The chief of schools for the School District of Philadelphia on Thursday outlined some of administrators’ plans for how schools will operate when they reopen in the fall.
District administrators are still planning for three scenarios, including in-person learning, digital learning and a hybrid model (with some in-person classes and some remote classes) for the 2020-21 academic school year.
“The hybrid model will give students an opportunity to have English language arts, math, science, art, music, and physical education in an in-school setting,” District Chief of Schools Evelyn Nuñez said during a virtual town hall on Thursday.
“The application of the learned information and other content areas will be learning in the virtual setting.”
District administrators also are working on plans for school dismissal, athletic programs and extracurricular activities.
“We’re working on staggered dismissal protocols, exit pathways and where students will enter the buses,” Nuñez said.
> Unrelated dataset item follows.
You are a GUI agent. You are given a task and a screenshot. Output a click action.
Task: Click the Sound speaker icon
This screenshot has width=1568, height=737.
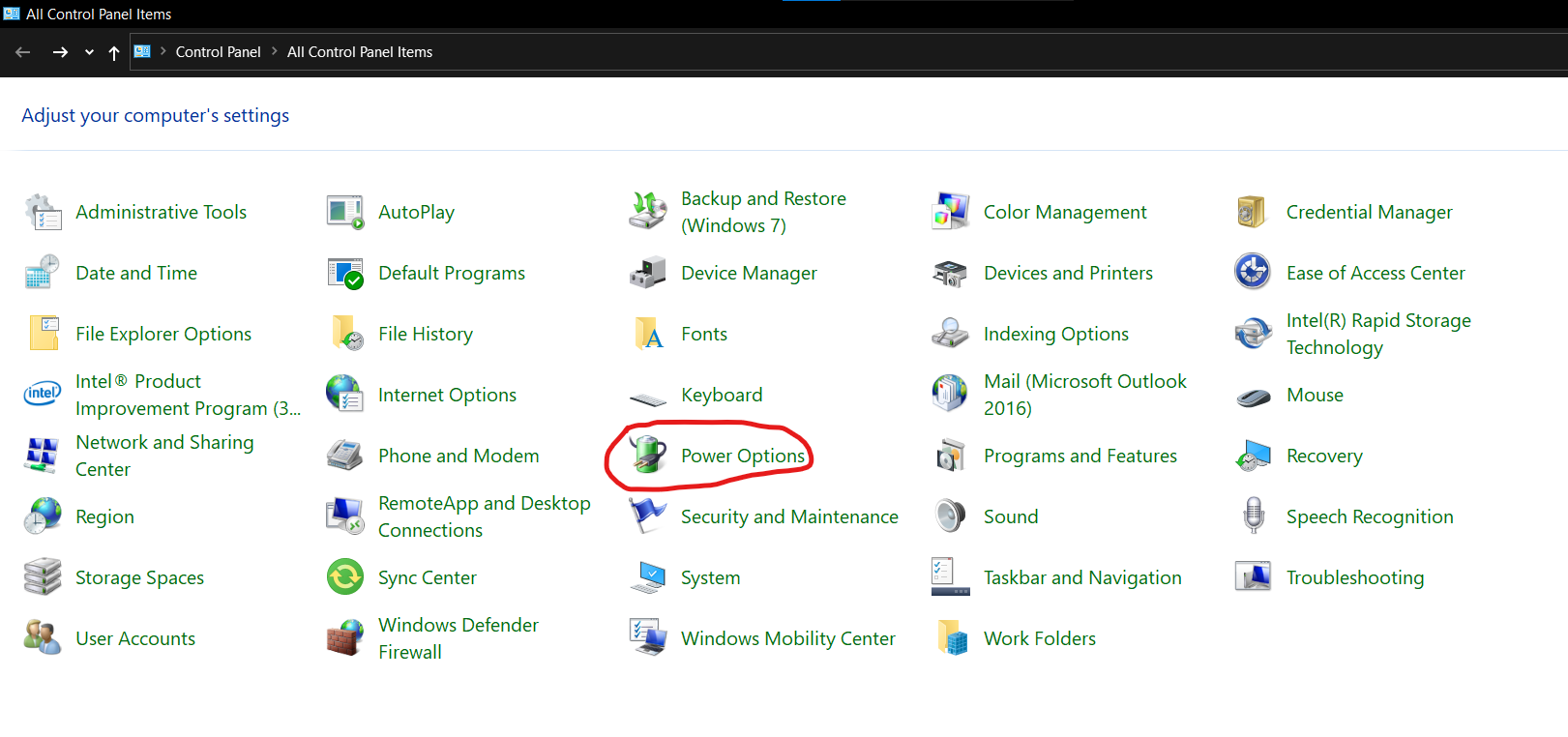pyautogui.click(x=951, y=516)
School buildings have been closed since March 13, when Gov. Tom Wolf ordered all schools to close to in an attempt to curb the spread of the novel coronavirus.
Administrators are working on a plan to “help students and teachers with the learning gap,” Nuñez said.
Administrators are thinking about testing students when they return to school to see what they’ve absorbed, and then using that testing data to make changes to instructional practices, Nuñez said.
The district will also train staff to be prepared to provide social and emotional support to students when school resumes, Nuñez said.
Following Nuñez’s presentation, teachers and parents voiced their concerns about students returning to school buildings, the number of students who will be in each classroom, social distancing and students with compromised immune systems.
“I teach a large group of students everyday and my concern is how will I be able to social distance my students 6 feet a part in a 600-square-foot classroom,” one district teacher said. “As a parent, I’m concerned about my children in elementary school and them being in the classroom right now with their compromised immune system.”
Another district teacher wondered why the remote learning model was not getting heavy consideration considering the new spike in coronavirus cases across the state.
“Yes, we may have had problems with remote learning, but I still think it’s the safest option especially since so little has changed in our situation since March,” he said. “We have rising cases and death numbers, no vaccine or cure, and still concerns of large group gatherings. We really need to think about all scenarios before making a final decision.”
The academic year for the School District of Philadelphia currently is scheduled to start on Aug. 31, though Superintendent William Hite recently said administrators are considering changing that date.
Hite has said administrators will take the feedback from surveys and virtual town hall meetings, and health guidelines from local, state and federal officials into consideration as they decide when and how to start the new school year. Administrators plan to announce their decision in the next few weeks.